WHAT THIS TASK INVOLVES: Would you output the entries below only from the line containing "The image size is (452, 291)." through the line containing "Viewport: 1010px width, 358px height.", exactly as they stand and with both ends included?

AVAILABLE DATA:
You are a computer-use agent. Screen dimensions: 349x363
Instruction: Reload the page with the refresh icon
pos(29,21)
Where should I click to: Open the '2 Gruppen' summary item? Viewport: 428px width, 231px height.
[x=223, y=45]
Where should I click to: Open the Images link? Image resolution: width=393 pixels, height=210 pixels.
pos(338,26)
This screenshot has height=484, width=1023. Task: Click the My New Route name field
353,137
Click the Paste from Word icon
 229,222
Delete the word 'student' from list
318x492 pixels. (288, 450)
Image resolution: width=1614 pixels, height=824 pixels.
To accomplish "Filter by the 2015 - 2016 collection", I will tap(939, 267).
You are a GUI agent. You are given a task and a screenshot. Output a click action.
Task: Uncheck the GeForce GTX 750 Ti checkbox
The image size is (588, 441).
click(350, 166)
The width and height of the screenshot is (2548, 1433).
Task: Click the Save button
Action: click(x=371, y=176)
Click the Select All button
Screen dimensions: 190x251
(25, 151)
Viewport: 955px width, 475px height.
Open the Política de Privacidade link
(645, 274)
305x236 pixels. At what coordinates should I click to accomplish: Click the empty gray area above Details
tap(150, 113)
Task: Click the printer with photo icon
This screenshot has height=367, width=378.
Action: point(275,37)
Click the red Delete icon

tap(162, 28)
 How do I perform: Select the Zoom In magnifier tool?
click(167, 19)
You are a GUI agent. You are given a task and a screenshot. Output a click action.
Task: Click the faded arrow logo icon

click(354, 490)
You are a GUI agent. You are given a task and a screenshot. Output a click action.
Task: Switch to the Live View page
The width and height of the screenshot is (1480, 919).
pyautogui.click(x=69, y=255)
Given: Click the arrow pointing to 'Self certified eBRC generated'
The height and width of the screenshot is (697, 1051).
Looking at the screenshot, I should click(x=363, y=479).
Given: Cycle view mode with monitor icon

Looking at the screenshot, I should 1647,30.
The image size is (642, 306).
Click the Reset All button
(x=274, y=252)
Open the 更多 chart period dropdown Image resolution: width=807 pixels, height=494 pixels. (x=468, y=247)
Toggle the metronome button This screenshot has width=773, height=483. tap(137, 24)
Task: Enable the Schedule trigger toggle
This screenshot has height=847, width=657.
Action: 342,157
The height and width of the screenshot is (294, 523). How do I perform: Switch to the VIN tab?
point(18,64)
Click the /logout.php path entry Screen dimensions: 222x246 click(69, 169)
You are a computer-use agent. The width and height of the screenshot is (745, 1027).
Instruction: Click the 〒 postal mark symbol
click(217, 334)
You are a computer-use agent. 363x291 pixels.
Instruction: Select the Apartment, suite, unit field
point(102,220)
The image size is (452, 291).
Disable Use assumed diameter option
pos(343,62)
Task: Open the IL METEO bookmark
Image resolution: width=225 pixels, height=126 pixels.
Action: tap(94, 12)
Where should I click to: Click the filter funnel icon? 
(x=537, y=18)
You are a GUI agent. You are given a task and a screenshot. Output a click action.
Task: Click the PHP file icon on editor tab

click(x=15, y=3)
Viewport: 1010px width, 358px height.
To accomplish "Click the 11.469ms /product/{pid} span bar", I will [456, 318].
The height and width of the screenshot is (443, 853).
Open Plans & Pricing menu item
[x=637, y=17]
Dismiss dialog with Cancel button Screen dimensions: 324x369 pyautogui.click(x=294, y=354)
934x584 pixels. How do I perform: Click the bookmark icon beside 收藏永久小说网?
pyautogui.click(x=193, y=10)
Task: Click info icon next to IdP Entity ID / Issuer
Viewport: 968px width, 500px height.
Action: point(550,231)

SOLUTION TO THIS TASK:
The image size is (452, 291).
Disable Use assumed diameter option
pos(343,62)
Task: Open the IL METEO bookmark
Image resolution: width=225 pixels, height=126 pixels.
Action: tap(94, 12)
Where should I click to: Click the filter funnel icon? 
(x=537, y=18)
You are a GUI agent. You are given a task and a screenshot. Output a click action.
Task: Click the PHP file icon on editor tab

click(x=15, y=3)
Viewport: 1010px width, 358px height.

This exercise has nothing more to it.